Listed records –
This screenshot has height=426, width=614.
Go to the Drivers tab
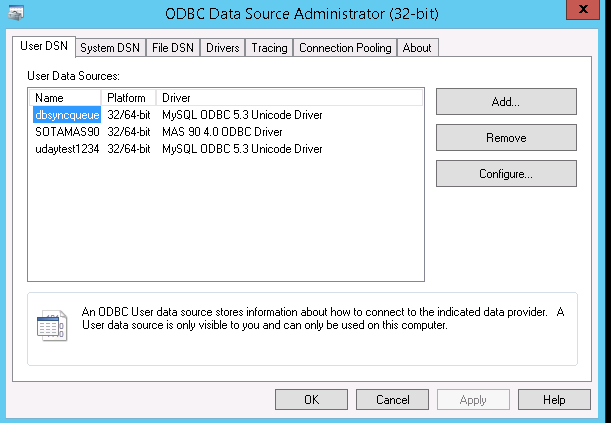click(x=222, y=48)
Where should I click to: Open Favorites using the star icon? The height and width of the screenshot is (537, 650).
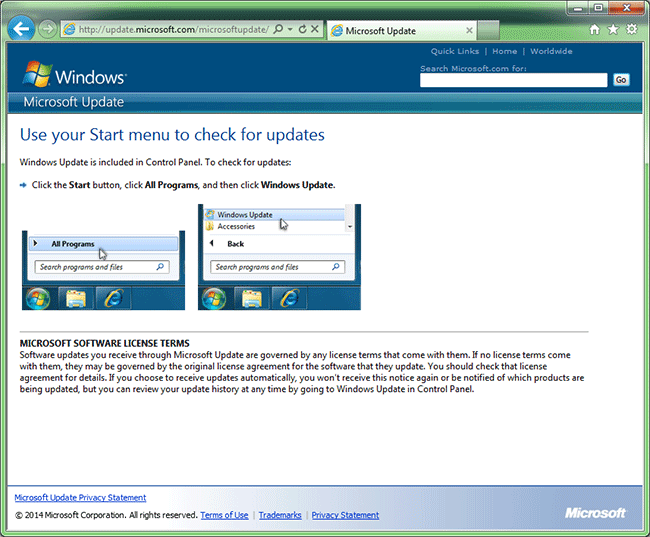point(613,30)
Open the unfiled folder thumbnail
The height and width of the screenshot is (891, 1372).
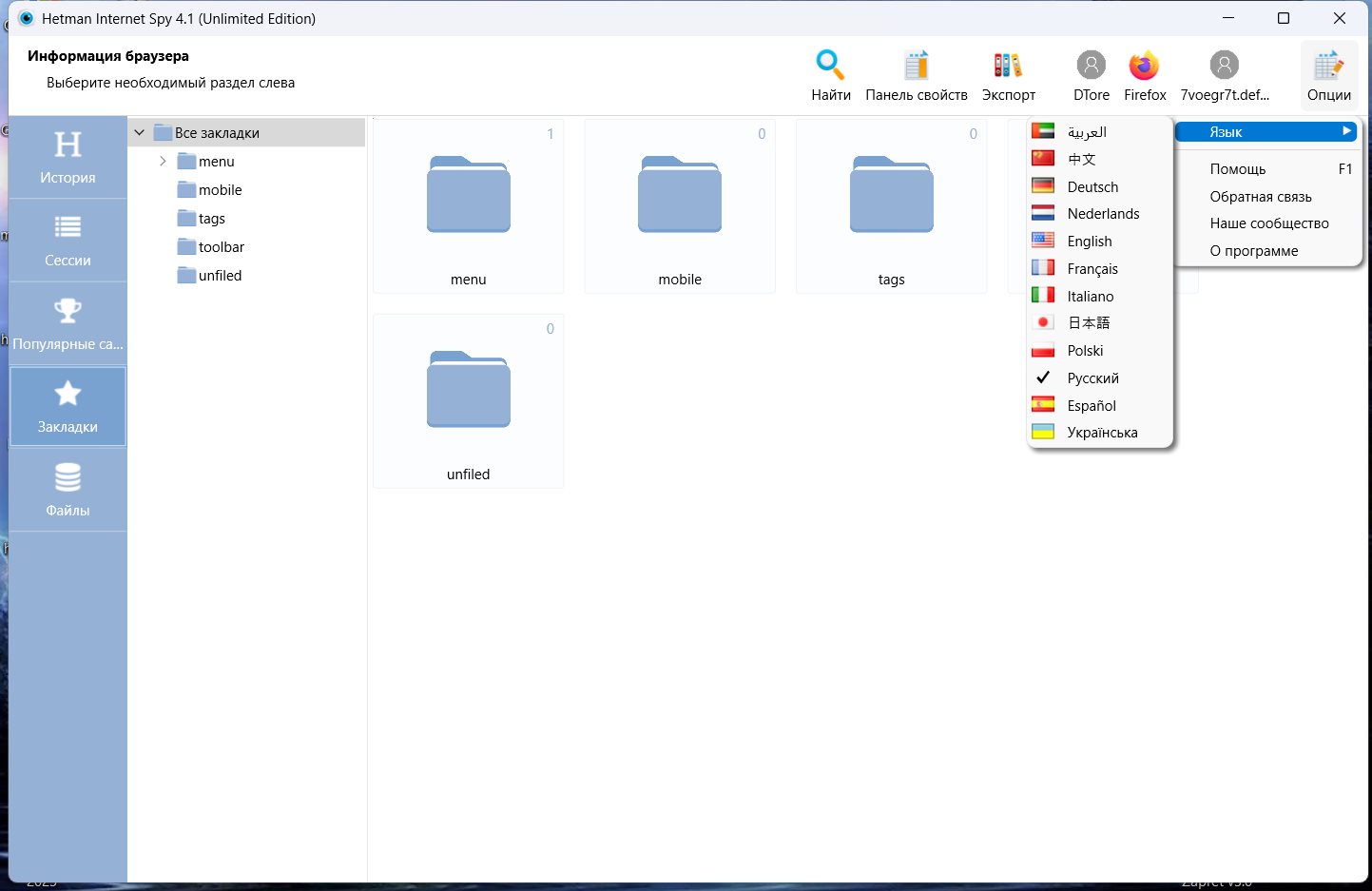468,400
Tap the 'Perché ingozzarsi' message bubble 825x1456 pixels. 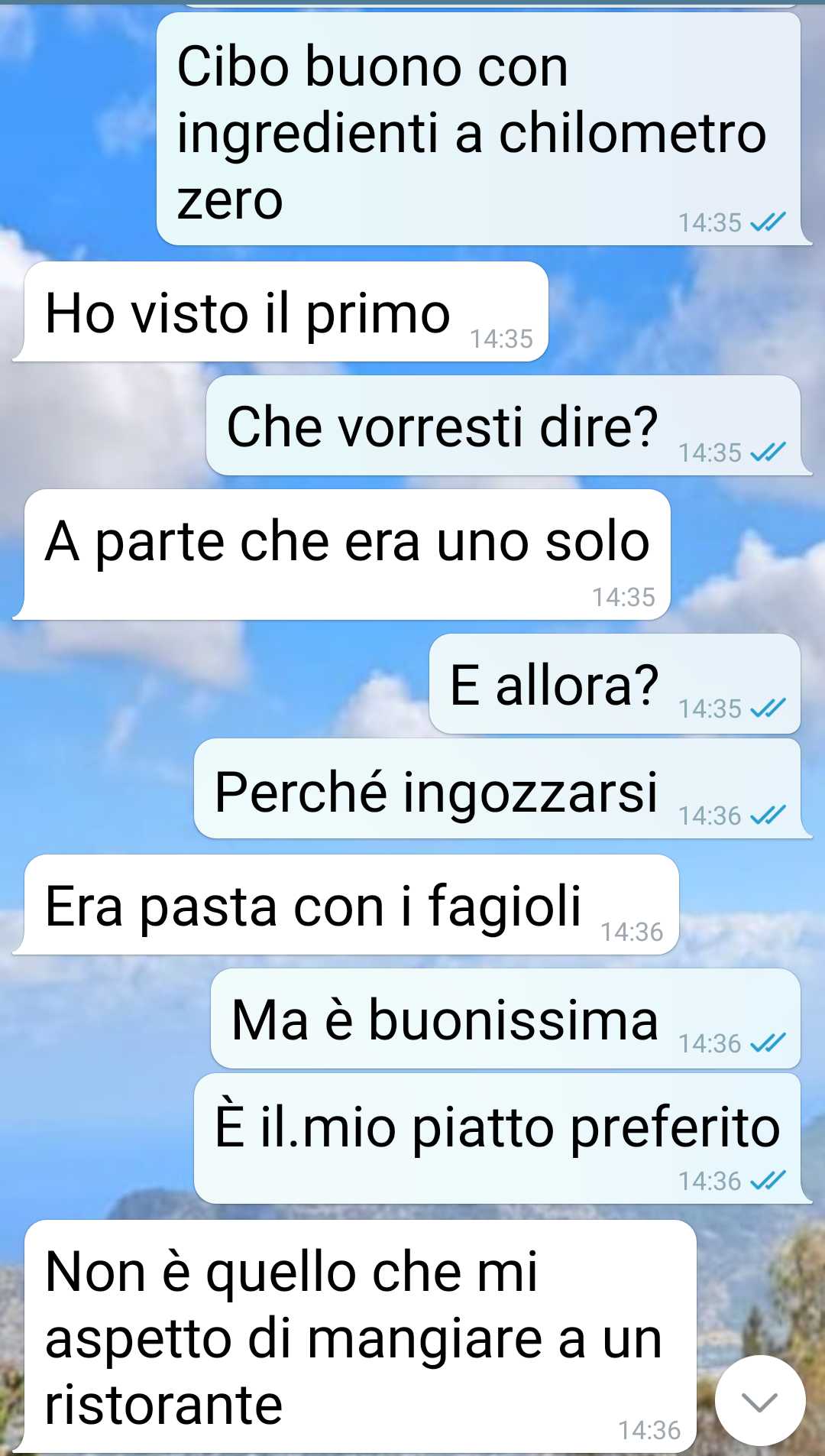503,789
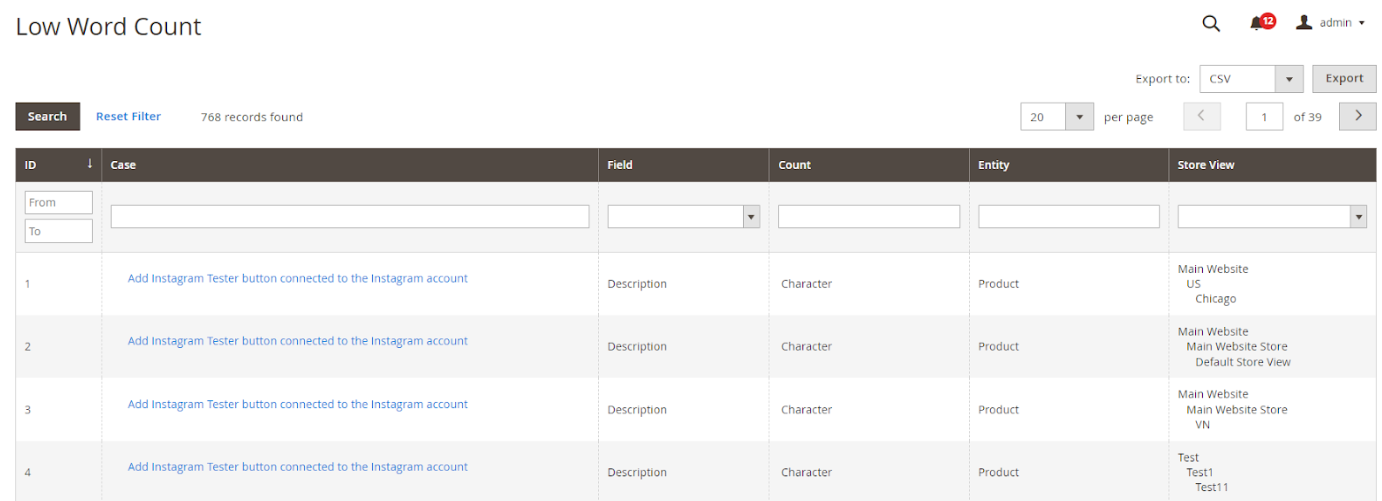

Work order –
Every line from the first line of the entries above through the line with "Open the unfiled folder thumbnail" must be repeated exactly, and pictures must not be.

Written answer –
This screenshot has height=426, width=614.
Go to the Drivers tab
click(x=222, y=48)
Where should I click to: Open Favorites using the star icon? The height and width of the screenshot is (537, 650).
point(613,30)
Open the unfiled folder thumbnail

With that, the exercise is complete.